Being an automation tester these days is great, you own (or are learning) a skillset that is very much in demand. From start ups to large established tech companies, everyone wants what you can offer.
But because of this, more and more people are going the route of automation and teaching themselves these skills. Which is great, but it means you have a lot of competition for all these jobs out there. So, you have a duty to yourself, as well as the companies looking to hire you, to be the best automation tester you can be. But just what separates a good automation tester from a great one?
The most important thing is that you remember the key word in your job title. Tester. Your main job is to be a tester, the fact that you can automate tests is just a skill. But without the tester mindset, you are just a coder writing low value tests that will cause more problems than they solve. The kind of tests that will always pass because they aren’t really validating anything of note. These will look great on a dashboard but not really benefit the project. Learn what it is to be a great tester first and foremost, and then don’t be afraid to build upon those skills. By being a great tester first, you’re already becoming a better automation tester. Because by appreciating the things that make a good test case and a test approach, you can translate that in to your frameworks and in to your automated tests.

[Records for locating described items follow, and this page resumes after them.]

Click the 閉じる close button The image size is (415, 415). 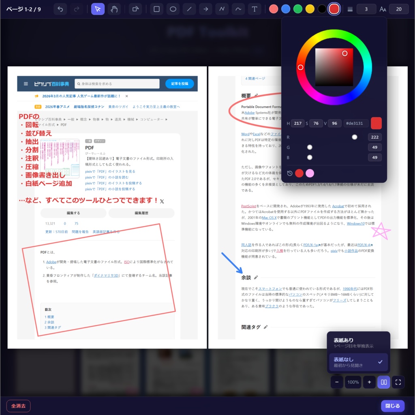pyautogui.click(x=392, y=406)
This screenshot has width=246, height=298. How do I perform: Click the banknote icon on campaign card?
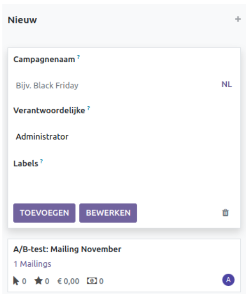[x=92, y=281]
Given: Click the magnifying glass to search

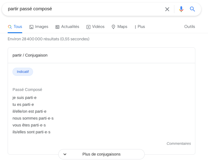Looking at the screenshot, I should [192, 9].
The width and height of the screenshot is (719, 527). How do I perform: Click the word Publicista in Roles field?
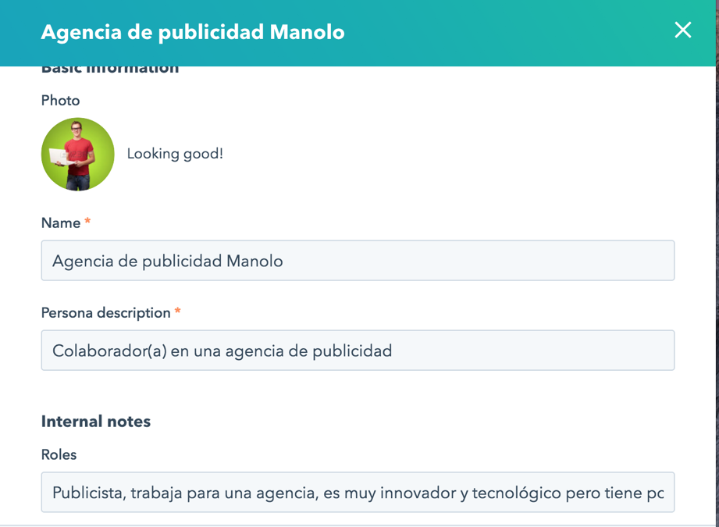point(89,493)
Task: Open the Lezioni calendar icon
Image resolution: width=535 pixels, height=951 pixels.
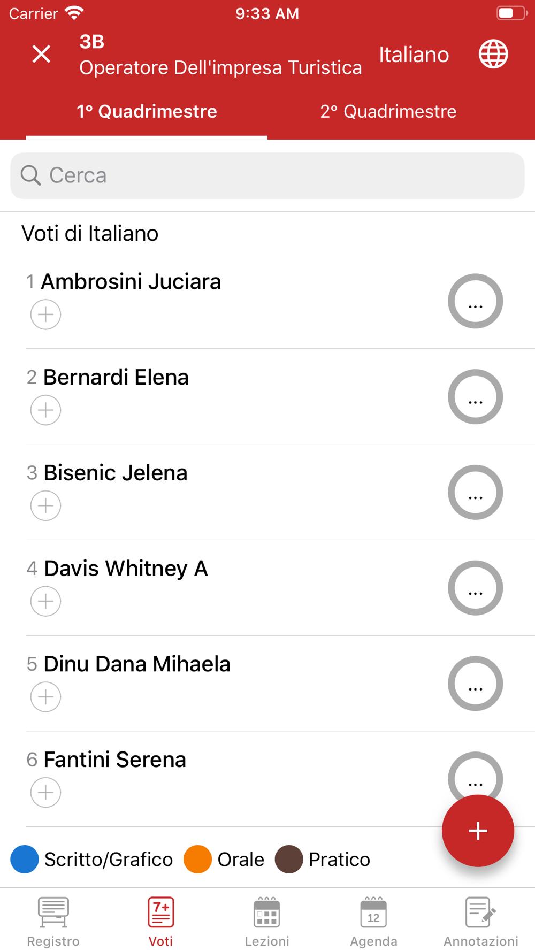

This leads me on to the next point which is to know what to automate. Just because you can automate it, doesn’t mean you should. I’ve been involved in many projects where overly keen automation testers just want to go and automate every test case going, especially early on in the project where they are small and quick wins. This might seem like you’re providing value, but ask yourself if those tests are really worth your time and if the return on investment was worth it?
Learn about the tools that are out there and what they can offer you. You might spend weeks or even months trying to add functionality to your framework to tackle a particular requirement, but I’m willing to bet that there is a solution out there already, often free of charge thanks to the wonders of open source. Learn about other platforms too, for example, knowing about mobile testing and the available frameworks to run mobile tests will serve you well. It’s great to be an expert in one thing but it will hold you back if you refuse to learn anything else. Analyse the problem that needs to be solved and determine the best tool to solve it. It may not be the tool that you specialise in, so having that knowledge of other tools helps you be better.

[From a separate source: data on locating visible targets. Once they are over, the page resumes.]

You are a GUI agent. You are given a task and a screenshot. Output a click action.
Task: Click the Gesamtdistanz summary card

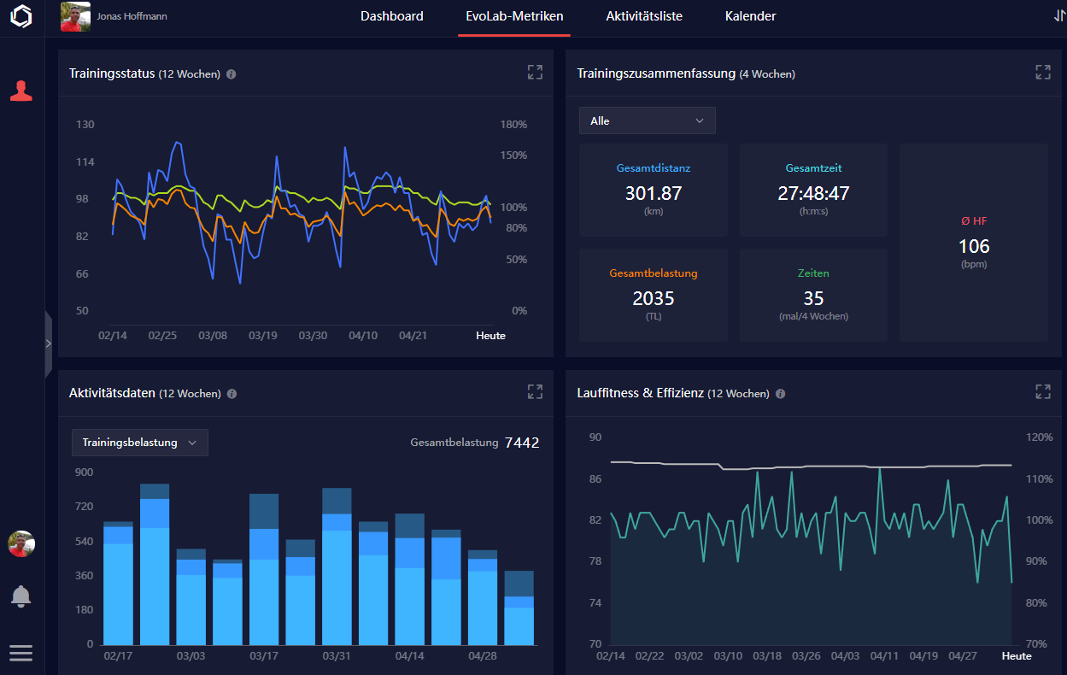[653, 190]
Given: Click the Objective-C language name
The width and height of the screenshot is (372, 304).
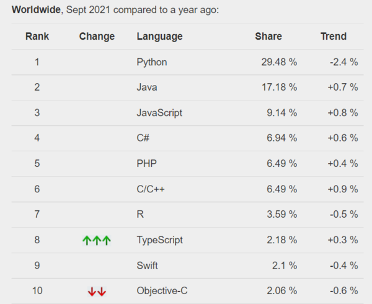Looking at the screenshot, I should point(161,291).
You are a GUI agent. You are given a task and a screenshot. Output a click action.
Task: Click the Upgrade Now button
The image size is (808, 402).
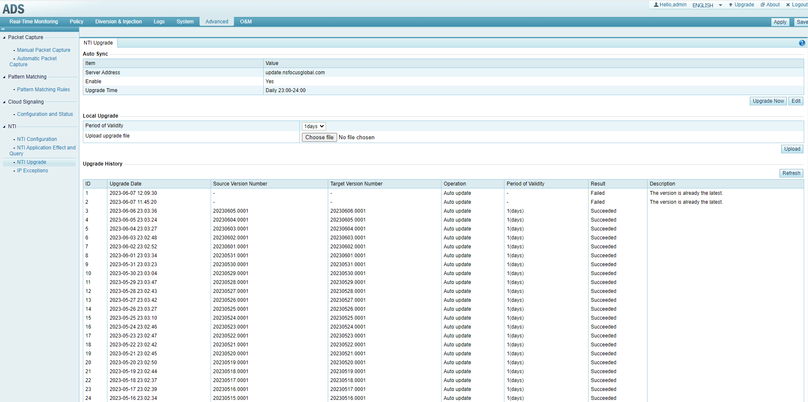(768, 101)
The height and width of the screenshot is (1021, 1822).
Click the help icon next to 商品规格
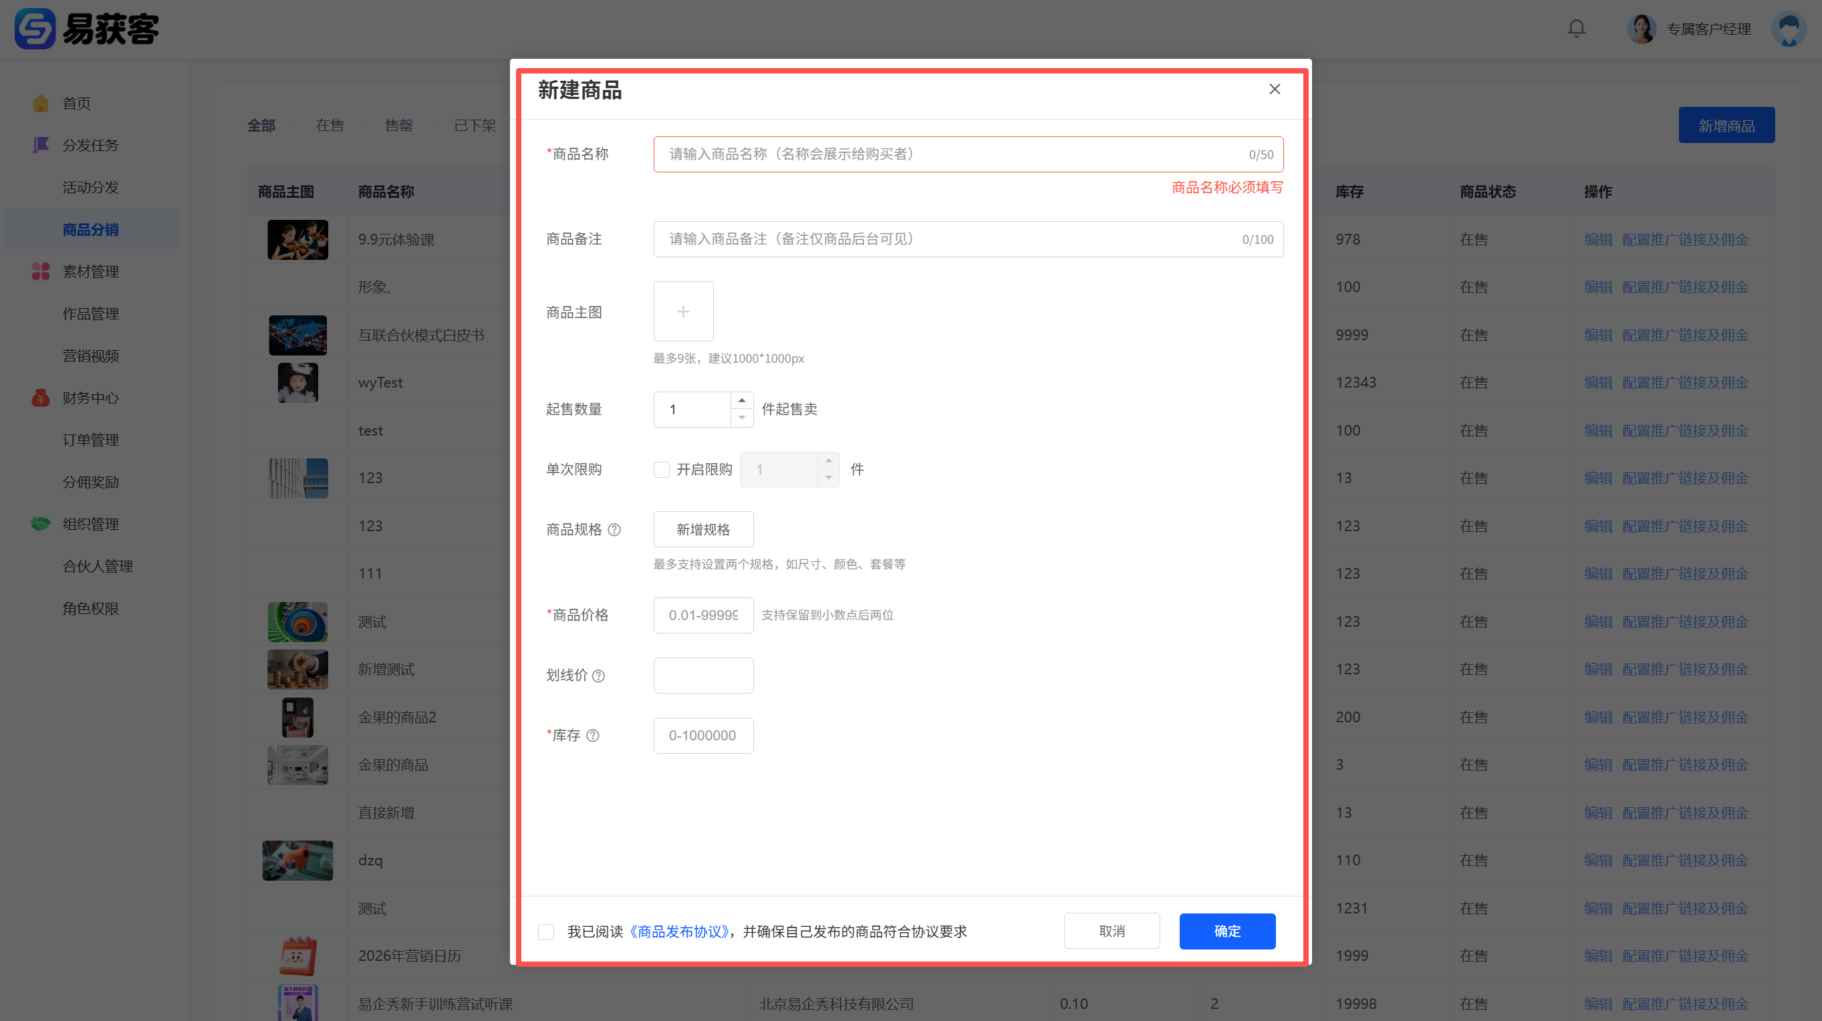[614, 530]

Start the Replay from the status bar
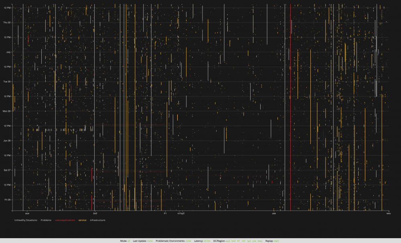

Next is to know how to automate throughout the stack. I often work with automation testers that try and automate everything through the UI, and when that’s difficult to do or not possible, they either create bad tests or no tests at all. Learn how to automate at the service layer and unit level, this will allow you to expand your testing coverage, and even create faster and more efficient tests.
Quite often, even if it’s possible to automate the UI level, it’s not best approach. If you have already covered your UI in an end to end test and have an API behind your UI, just use that for your smaller functional tests. Call your API and then verify the data that is returned, and then if you need to, verify the results in the UI. But why go through a painfully slow workflow if you don’t need too, when you can call an API in seconds and perform the same test.
Another way to improve your skills as an automation tester is realising that you can’t do it all by yourself. Work with key stakeholders within the project, and don’t be afraid to ask questions. Working with developers especially will benefit your tests as not only can they help contribute if required, they can also keep you in the loop of any additional layers involved that you can use when writing your tests. Product owners can help you by providing clarity on certain features and also provide key data on how users may have approached the previous iterations, which will help you identify test cases that you might not have thought of previously.
Lastly, don’t limit yourself to just writing tests. The role of an automation engineer is to save time and money by reducing the requirement of manual testing and performing the same tasks over and over. So why limit that time saving to just tests? I’ve often created tools in house to reduce the need to perform long and tedious tasks, such as tools to create page object classes, the insertion of pre-requisite data and environment setup. You may have to do these in your own time if time restraints limit you in your normal working hours, but these will benefit everyone involved and in the long run give you more time to automate tests. But automation shouldn’t just apply to the tests themselves.
To summarise, the role of an automation tester has changed over the years, and will continue to do so in the years to come. By having that will and enthusiasm to improve and keep up to date will only help you in the present and the future. As automation skills become more and more sought after, companies will become more selective over the candidates they are hiring and simply being a coder that writes tests won’t be enough anymore. Embrace the mindset of being a tester and use that to improve your automation skills so that you can be the most effective and valuable automation tester you can be.